L’insidieuse malfaisance du père, Paris, éditions Odile Jacob, 2013, 205 pages - ISBN 978-2-7381-2957-4
Ce livre de Danièle Brun, psychanalyste membre d’Espace analytique présidente de la société Médecine et psychanalyse et professeur émérite de l’université Paris-Diderot, continue son exploration des imagos parentales et de leurs effets indésirables. Dans Mères majuscules (éditions O. Jacob, 2011), elle évoquait une mère associée à un être-mère idéal, mais portant la nostalgie d’un autre enfant auquel le sien ne correspond pas, mère à la fois omniprésente et insaisissable.

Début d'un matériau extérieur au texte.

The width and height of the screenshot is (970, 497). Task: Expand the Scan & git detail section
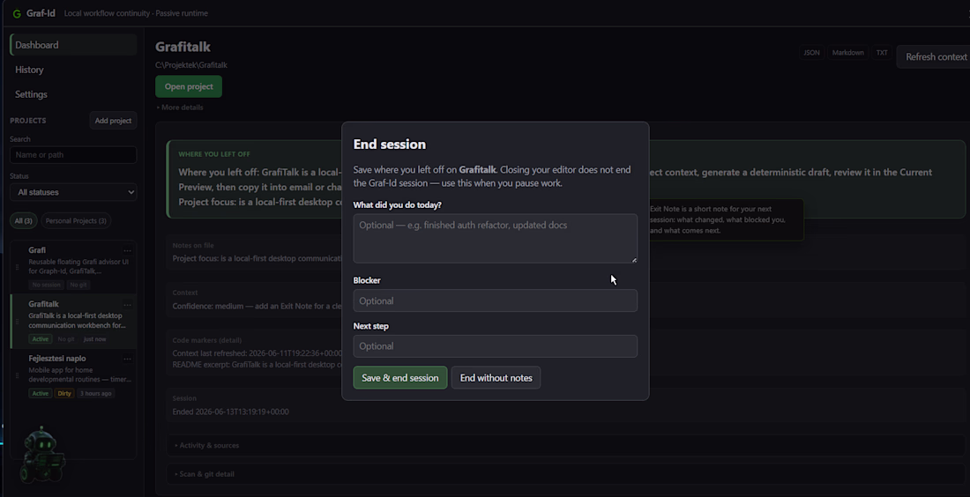pos(205,474)
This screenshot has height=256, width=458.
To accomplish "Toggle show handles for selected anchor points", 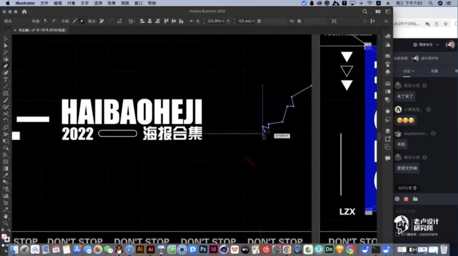I will [x=73, y=21].
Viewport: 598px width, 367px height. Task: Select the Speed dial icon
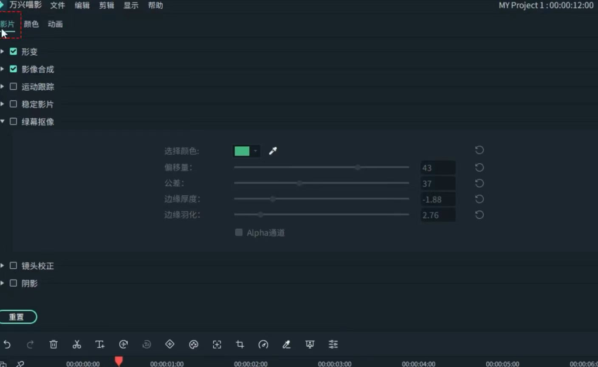(x=263, y=344)
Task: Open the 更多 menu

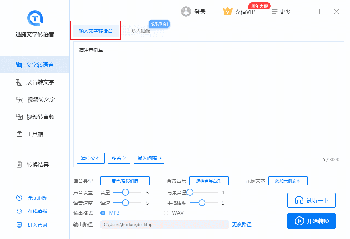Action: click(281, 11)
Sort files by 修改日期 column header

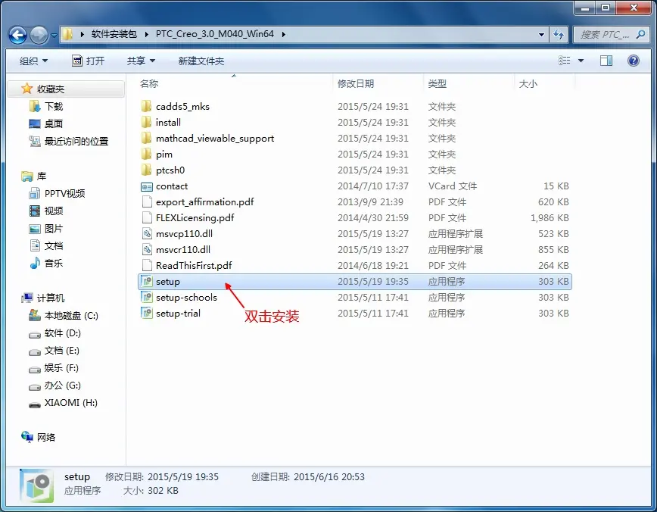click(x=356, y=84)
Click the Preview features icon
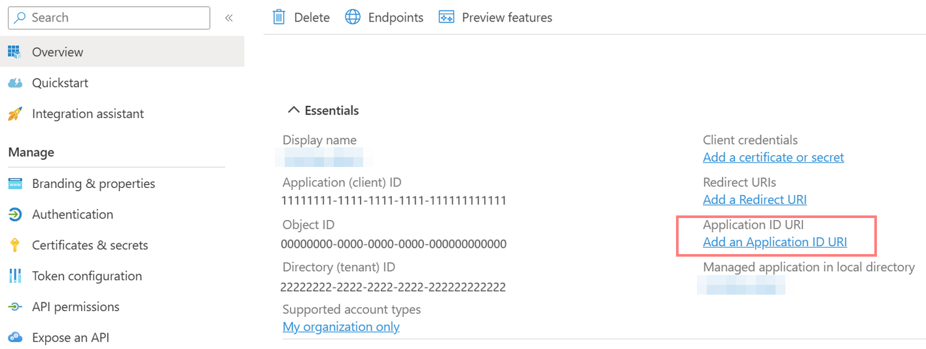 pos(446,18)
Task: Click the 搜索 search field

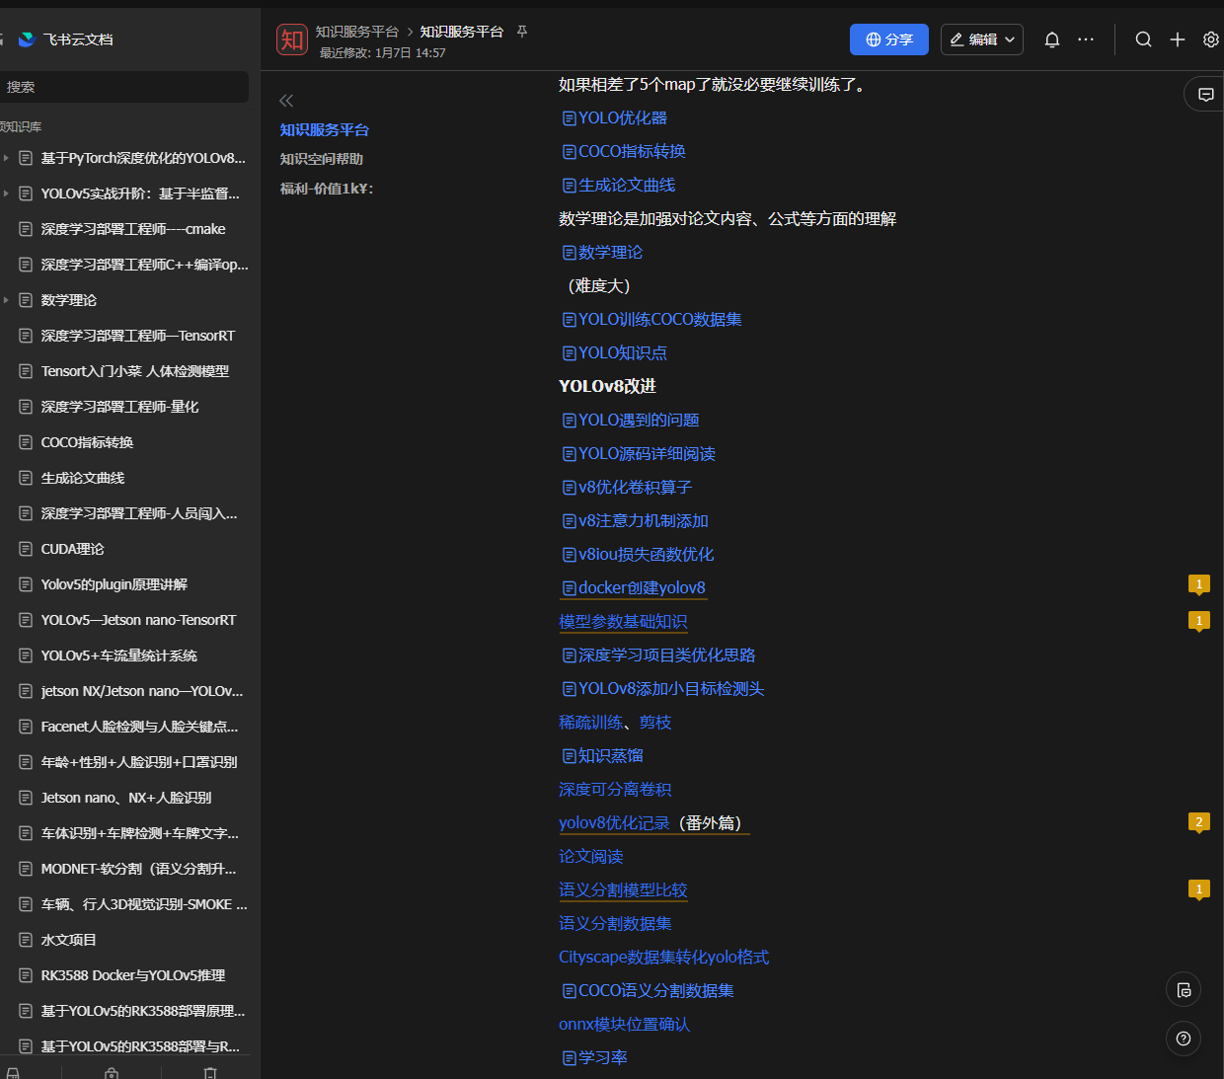Action: pyautogui.click(x=124, y=87)
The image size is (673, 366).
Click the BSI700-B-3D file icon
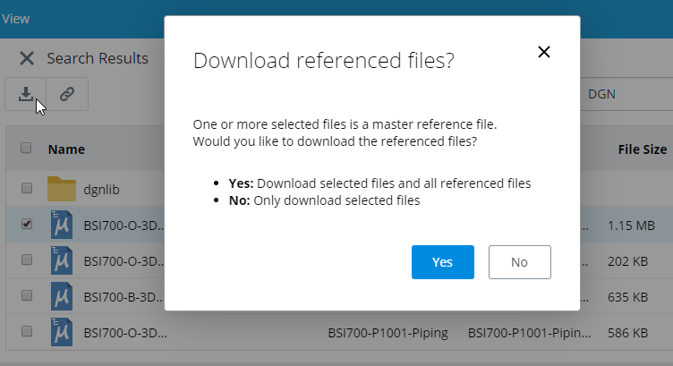point(62,295)
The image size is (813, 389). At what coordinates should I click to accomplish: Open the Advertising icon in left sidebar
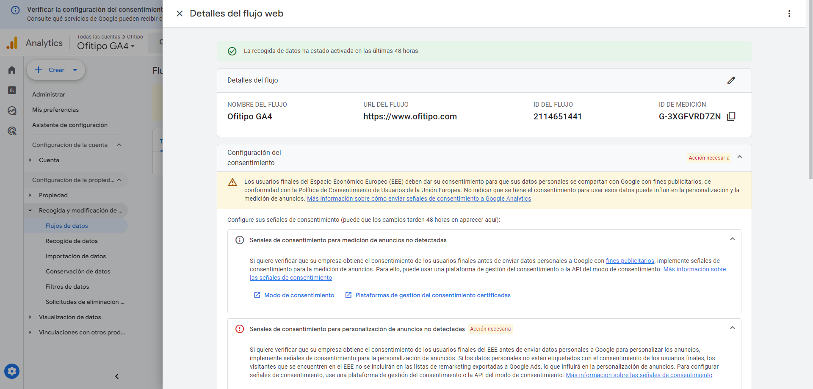point(12,131)
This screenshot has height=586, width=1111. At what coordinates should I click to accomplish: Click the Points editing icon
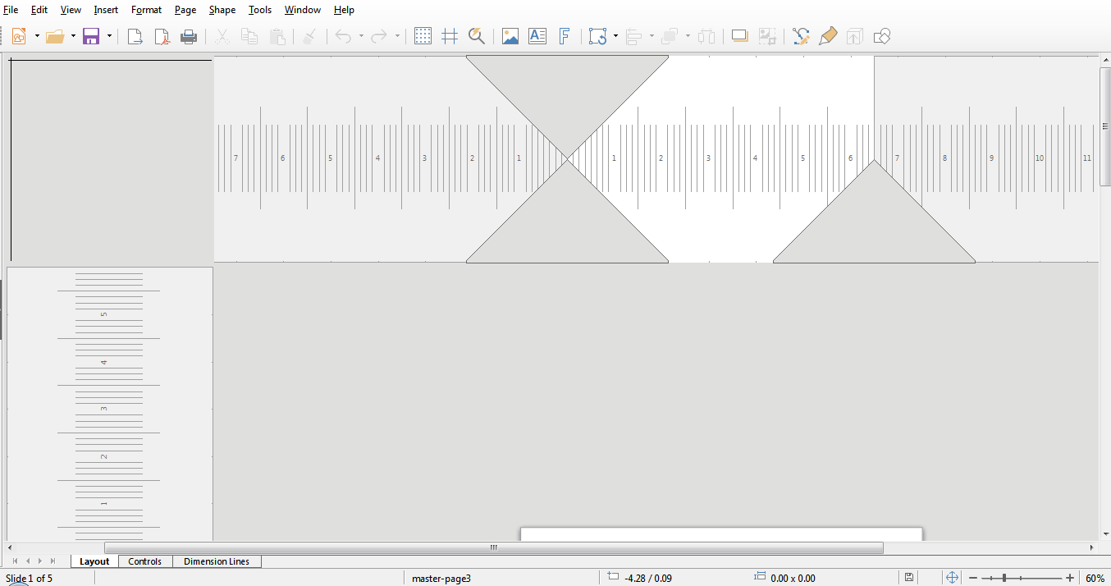(x=801, y=36)
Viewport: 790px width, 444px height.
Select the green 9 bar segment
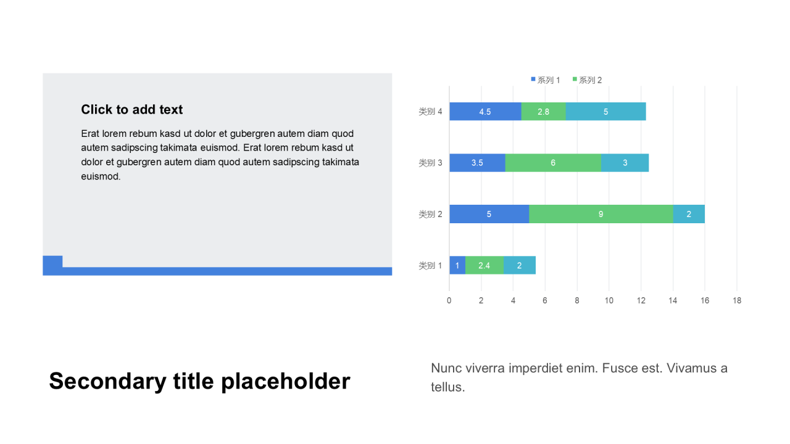601,214
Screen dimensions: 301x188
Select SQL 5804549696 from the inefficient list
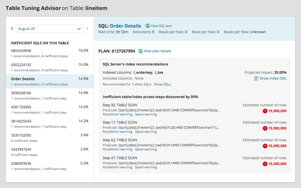(x=25, y=51)
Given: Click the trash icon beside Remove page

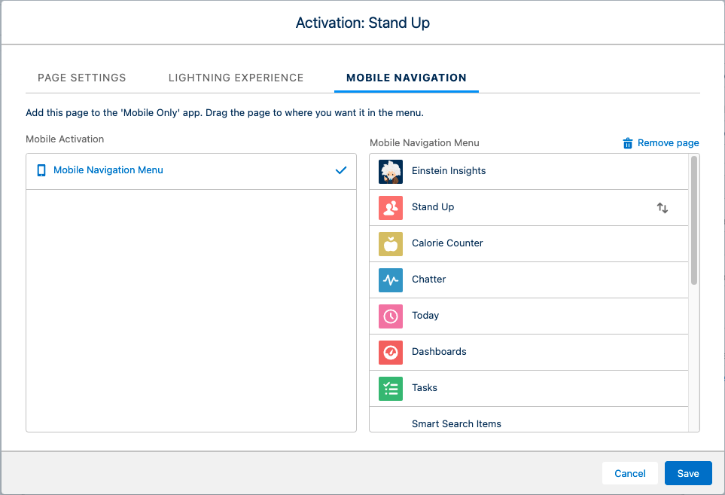Looking at the screenshot, I should [x=628, y=143].
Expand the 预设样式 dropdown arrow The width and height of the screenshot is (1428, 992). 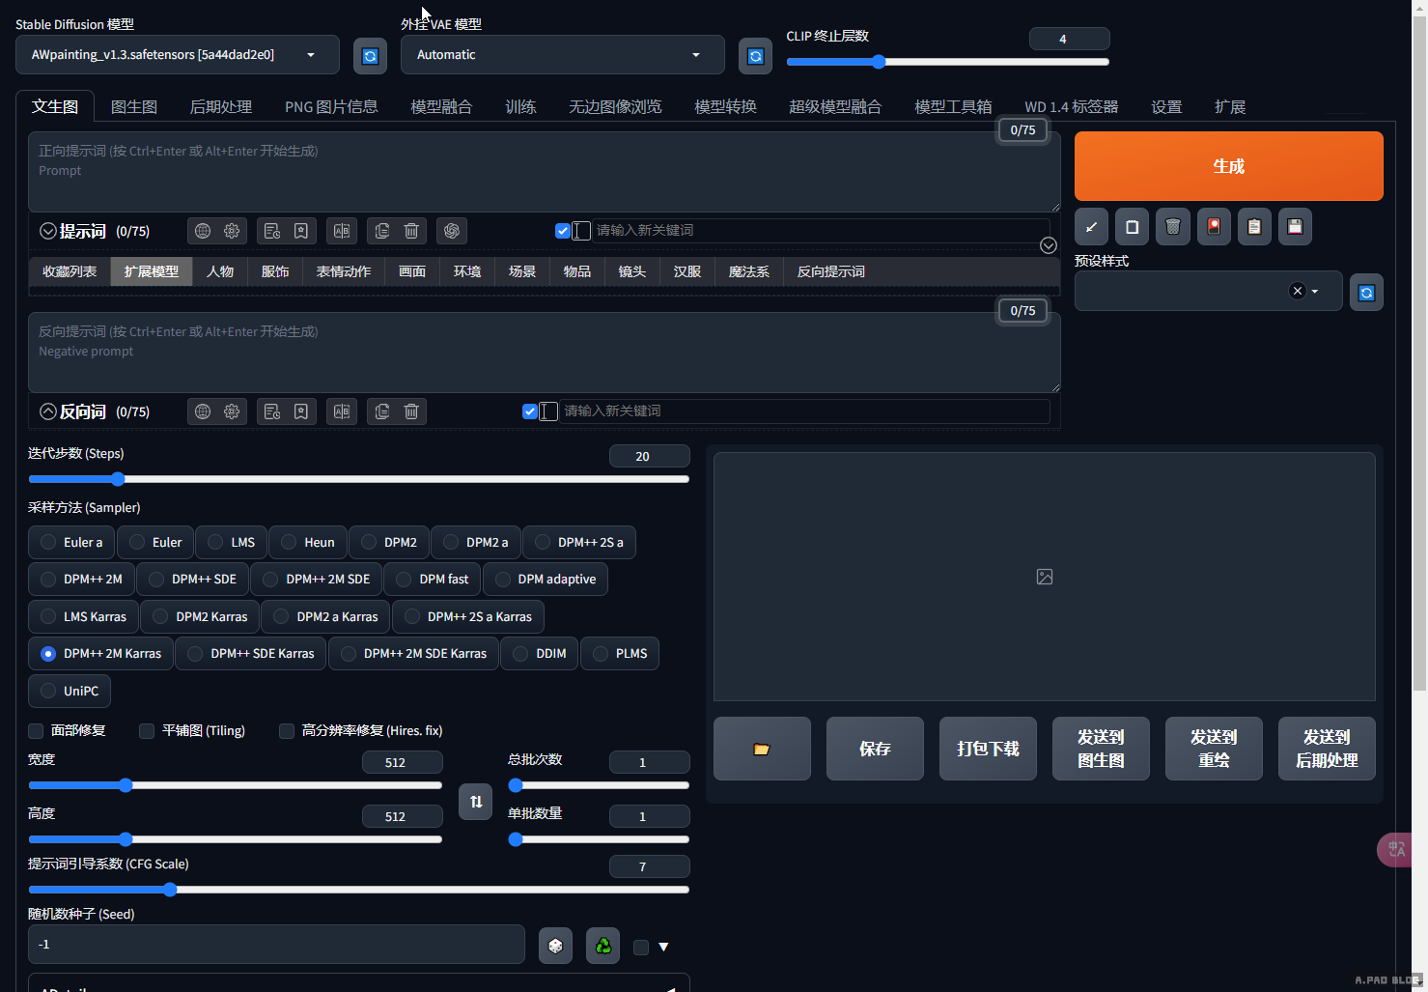pyautogui.click(x=1315, y=292)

L’insidieuse malfaisance du père explore cette fois les traces laissées par le père dans la psyché. Elles sont malfaisantes non du fait d’une quelconque maltraitance, mais au contraire, dans la mesure où il est extrêmement difficile de se défaire de l’idéalisation initiale du père. C’est cette désidéalisation impossible qu’analyse Danièle Brun, si ancrée que la malfaisance est active au-delà de ce qui en est consciemment perçu, et reste insidieuse, puisqu’elle prend principalement la forme de l’attachement indéfectible. L’histoire du père avant sa paternité a laissé des stigmates que lui-même a préféré enterrer ou oublier. A la place s’instaure une image de héros potentiel à laquelle chacun se rallie pour son confort et dont l’impact est d’une puissance ravageuse. Etre fils ou fille d’un père introduit le trouble, l’oscillation entre la Majesté du père « ce héros au sourire si doux… » et son insidieuse malfaisance qui échappe à la saisie concrète. Le livre, réagissant à la tendance filiale de Freud d’innocenter tous les pères, veut être un apport à la compréhension de l’influence du père et de l’impact des identifications qu’il transmet.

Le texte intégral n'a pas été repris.